Task description
Omit the pictures and return every entry exactly as written.
==========
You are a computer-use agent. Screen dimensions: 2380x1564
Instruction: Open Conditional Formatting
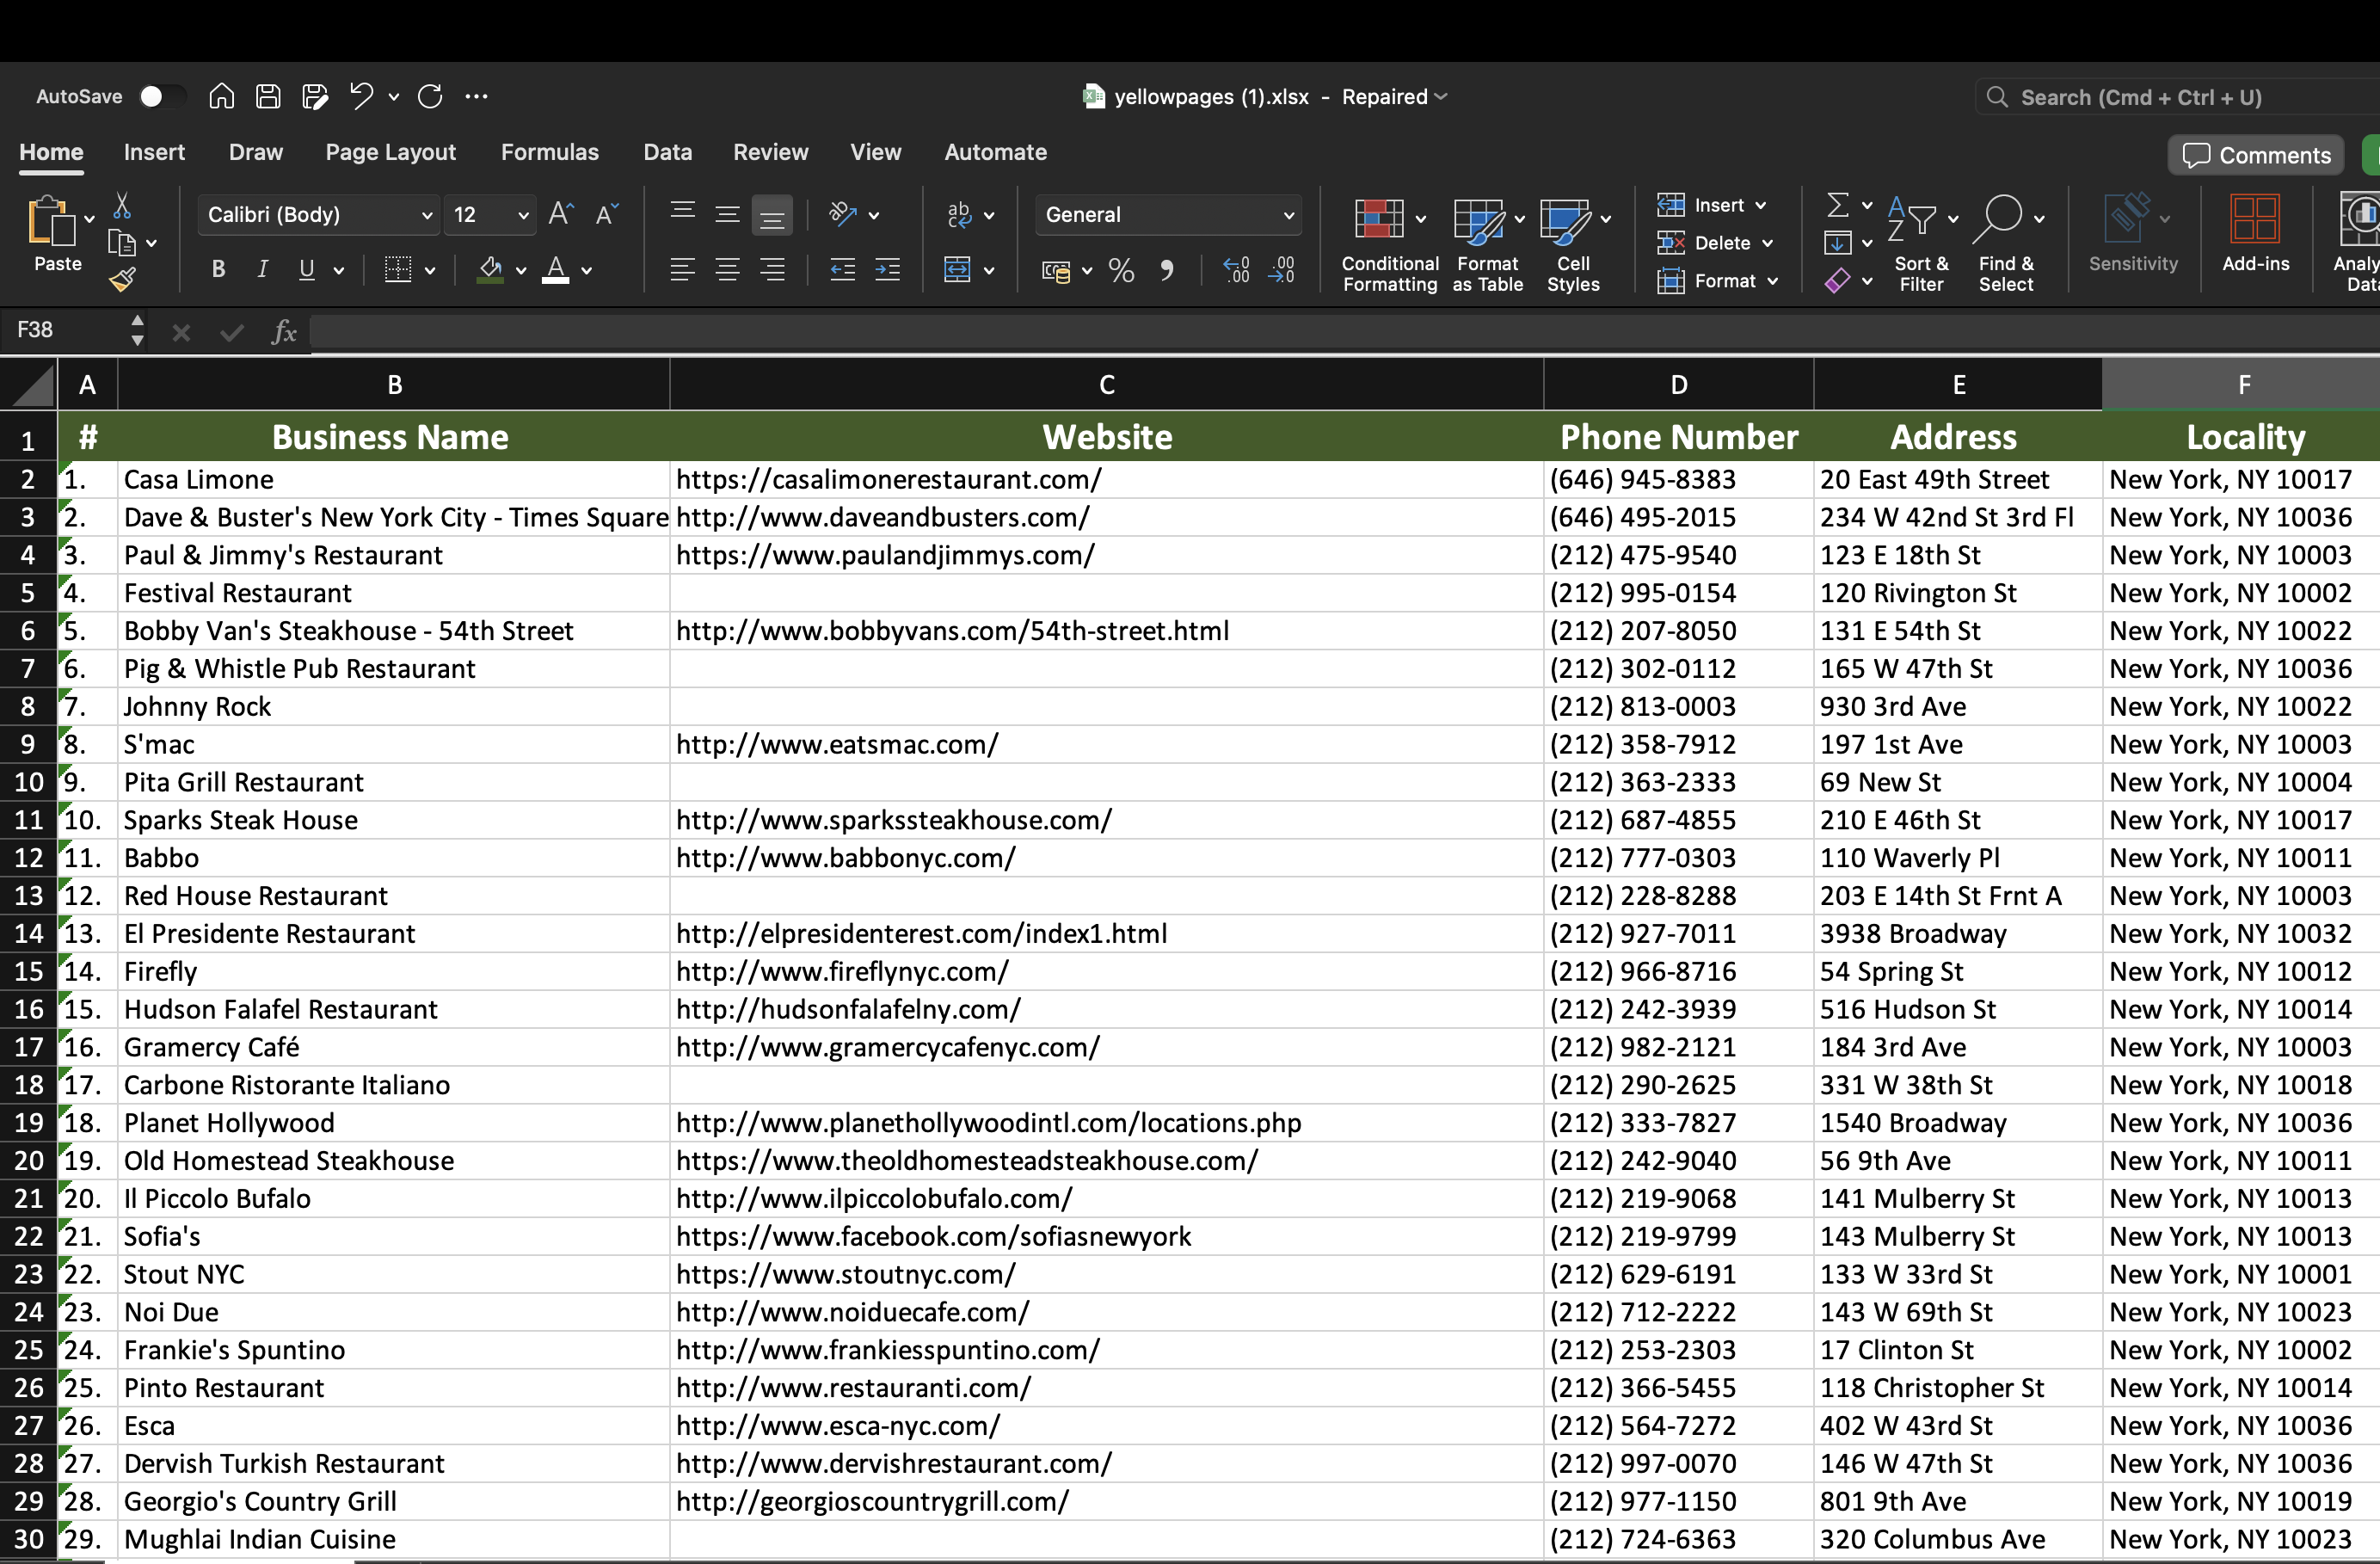tap(1389, 244)
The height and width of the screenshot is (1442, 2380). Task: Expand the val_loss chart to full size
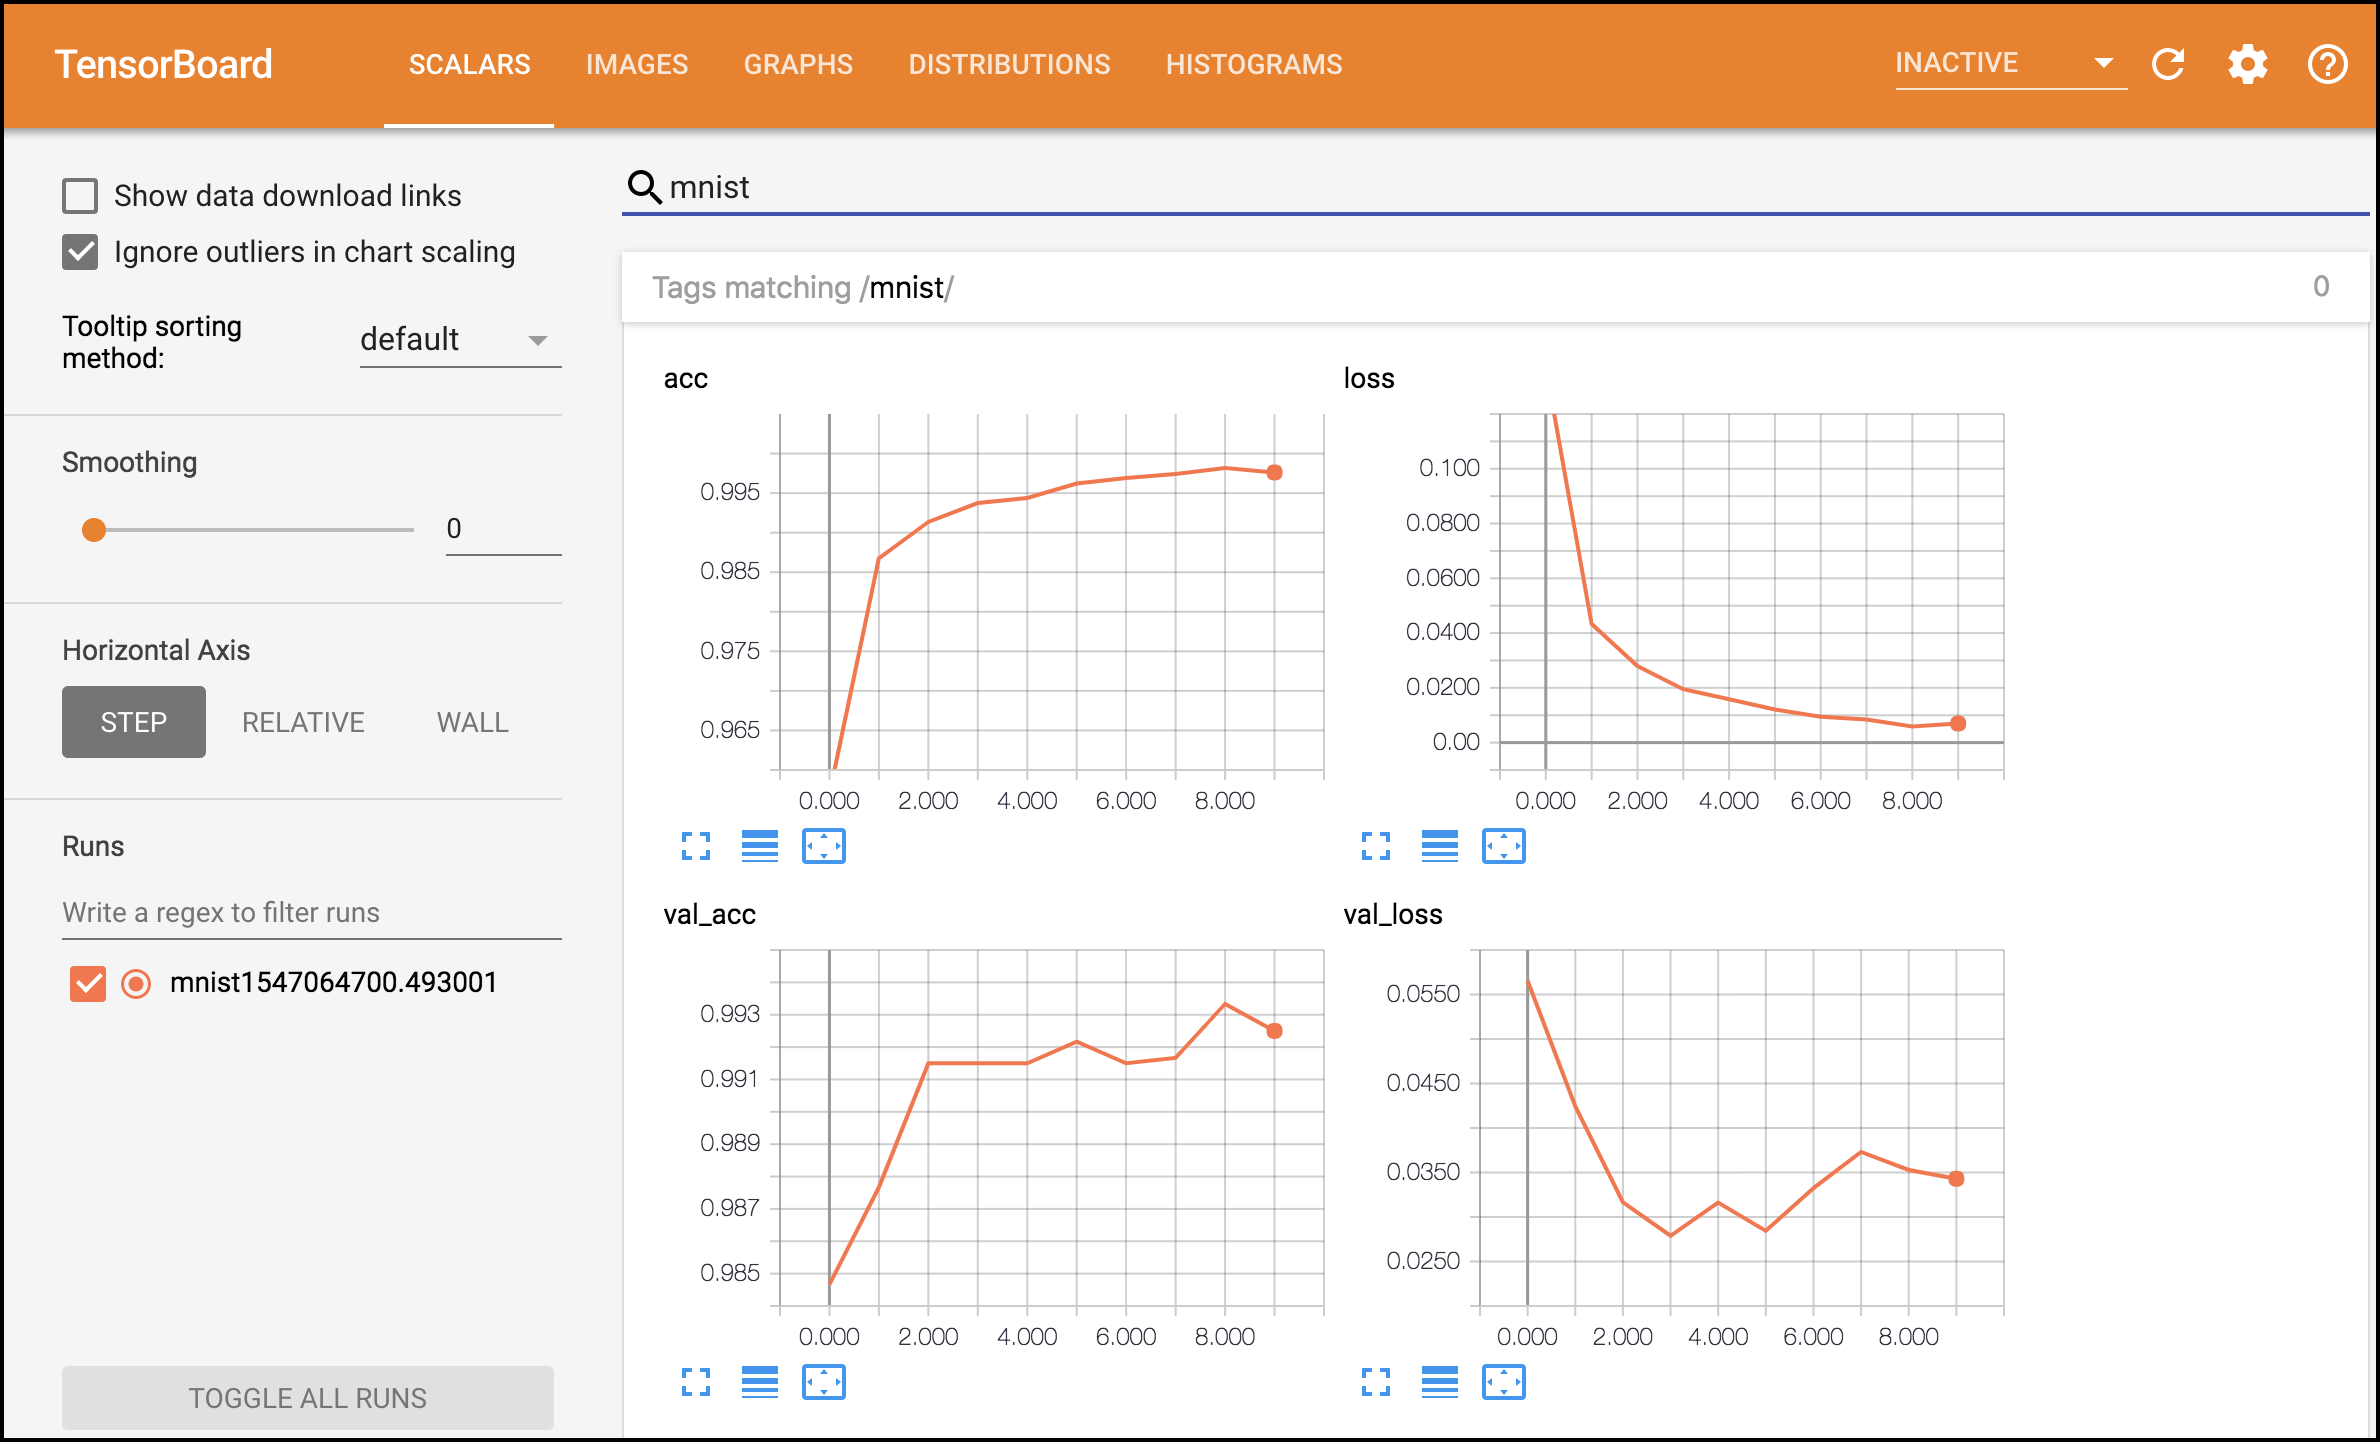pyautogui.click(x=1376, y=1382)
==========
Response for this exercise
You are a computer-use agent. Screen dimensions: 2380x1564
Instruction: Open Conditional Formatting
tap(1389, 244)
The height and width of the screenshot is (1442, 2380). Task: Expand the val_loss chart to full size
pyautogui.click(x=1376, y=1382)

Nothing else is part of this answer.